> Instructions for the task
Sort through the listing below and keep each line with the word "power". Copy those.

> Source data
○ ○ ○
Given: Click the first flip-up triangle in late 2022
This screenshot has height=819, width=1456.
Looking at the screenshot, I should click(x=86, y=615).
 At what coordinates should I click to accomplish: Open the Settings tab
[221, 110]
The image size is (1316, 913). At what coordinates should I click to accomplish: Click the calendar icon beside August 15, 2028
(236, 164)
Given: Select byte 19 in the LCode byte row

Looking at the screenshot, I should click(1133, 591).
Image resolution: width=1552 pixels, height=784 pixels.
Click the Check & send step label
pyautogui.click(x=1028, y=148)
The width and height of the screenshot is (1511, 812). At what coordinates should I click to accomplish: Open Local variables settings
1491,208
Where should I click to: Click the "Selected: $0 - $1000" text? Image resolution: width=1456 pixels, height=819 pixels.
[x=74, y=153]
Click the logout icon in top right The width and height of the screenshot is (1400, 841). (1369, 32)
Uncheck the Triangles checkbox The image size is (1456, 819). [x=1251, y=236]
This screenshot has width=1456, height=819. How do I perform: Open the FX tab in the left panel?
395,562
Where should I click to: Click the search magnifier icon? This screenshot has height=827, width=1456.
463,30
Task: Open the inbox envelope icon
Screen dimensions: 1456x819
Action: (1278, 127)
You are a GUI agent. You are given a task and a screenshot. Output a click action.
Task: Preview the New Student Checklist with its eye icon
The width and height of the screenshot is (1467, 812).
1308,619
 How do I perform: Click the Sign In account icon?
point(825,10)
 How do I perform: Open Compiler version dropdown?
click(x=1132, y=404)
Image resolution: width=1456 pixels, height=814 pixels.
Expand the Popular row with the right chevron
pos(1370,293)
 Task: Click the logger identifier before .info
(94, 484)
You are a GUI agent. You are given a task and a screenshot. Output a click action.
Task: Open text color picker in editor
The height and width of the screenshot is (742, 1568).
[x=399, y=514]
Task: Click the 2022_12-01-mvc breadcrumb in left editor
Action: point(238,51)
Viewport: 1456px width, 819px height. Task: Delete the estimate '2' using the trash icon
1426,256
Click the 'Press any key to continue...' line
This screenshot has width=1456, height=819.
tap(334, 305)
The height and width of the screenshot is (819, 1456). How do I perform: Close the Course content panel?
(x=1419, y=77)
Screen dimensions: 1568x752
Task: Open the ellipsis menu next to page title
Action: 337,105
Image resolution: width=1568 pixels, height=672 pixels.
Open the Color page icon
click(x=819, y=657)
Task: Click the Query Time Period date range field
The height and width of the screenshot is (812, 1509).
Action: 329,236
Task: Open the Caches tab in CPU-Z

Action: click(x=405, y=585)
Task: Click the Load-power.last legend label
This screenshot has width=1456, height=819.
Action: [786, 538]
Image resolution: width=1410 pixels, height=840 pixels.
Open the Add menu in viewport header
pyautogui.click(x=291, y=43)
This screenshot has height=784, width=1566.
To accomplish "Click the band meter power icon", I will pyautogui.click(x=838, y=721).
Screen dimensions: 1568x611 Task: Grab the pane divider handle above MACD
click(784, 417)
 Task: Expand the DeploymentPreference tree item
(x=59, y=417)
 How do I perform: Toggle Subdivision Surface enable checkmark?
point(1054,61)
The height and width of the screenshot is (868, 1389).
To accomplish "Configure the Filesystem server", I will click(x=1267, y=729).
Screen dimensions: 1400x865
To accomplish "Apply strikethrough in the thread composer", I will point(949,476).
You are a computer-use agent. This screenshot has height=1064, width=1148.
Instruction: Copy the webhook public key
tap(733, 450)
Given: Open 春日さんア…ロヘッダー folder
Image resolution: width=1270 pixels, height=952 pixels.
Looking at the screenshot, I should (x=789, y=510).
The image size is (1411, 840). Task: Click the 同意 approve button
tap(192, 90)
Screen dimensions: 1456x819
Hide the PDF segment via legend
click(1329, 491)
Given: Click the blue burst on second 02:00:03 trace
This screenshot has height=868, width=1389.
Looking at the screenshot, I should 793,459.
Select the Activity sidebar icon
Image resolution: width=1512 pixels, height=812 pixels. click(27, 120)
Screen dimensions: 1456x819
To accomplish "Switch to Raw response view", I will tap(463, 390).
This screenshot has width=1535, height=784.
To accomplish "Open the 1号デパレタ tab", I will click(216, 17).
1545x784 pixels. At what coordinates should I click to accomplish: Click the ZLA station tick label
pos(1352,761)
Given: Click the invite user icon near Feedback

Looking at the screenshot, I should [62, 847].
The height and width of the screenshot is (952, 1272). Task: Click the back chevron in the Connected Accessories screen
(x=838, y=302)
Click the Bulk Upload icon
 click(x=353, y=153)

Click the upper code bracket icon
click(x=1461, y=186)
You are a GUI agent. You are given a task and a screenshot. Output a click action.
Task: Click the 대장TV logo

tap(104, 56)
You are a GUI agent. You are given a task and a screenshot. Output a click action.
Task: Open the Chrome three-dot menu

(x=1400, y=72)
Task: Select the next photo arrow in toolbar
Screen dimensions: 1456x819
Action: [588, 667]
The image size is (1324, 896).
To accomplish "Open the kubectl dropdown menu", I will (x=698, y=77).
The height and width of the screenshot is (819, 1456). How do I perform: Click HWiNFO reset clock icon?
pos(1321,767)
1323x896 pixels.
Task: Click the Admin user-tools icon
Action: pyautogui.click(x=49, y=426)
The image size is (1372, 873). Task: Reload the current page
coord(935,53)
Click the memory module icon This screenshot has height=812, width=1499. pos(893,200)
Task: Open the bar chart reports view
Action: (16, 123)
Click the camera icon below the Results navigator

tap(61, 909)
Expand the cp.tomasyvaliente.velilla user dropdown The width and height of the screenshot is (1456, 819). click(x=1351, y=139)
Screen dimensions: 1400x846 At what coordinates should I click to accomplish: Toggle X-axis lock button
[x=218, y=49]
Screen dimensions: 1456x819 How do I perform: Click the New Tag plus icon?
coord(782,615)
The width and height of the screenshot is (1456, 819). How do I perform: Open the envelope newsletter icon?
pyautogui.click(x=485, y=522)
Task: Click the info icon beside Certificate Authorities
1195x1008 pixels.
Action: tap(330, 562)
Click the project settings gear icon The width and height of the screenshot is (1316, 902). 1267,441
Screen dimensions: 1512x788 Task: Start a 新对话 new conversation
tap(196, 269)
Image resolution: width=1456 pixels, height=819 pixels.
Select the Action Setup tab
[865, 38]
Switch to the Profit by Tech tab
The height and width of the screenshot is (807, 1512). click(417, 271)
○ ○ ○
> Response box
Task: Click the Load-power.last legend label
To accomplish "Click the band meter power icon", I will pyautogui.click(x=838, y=721).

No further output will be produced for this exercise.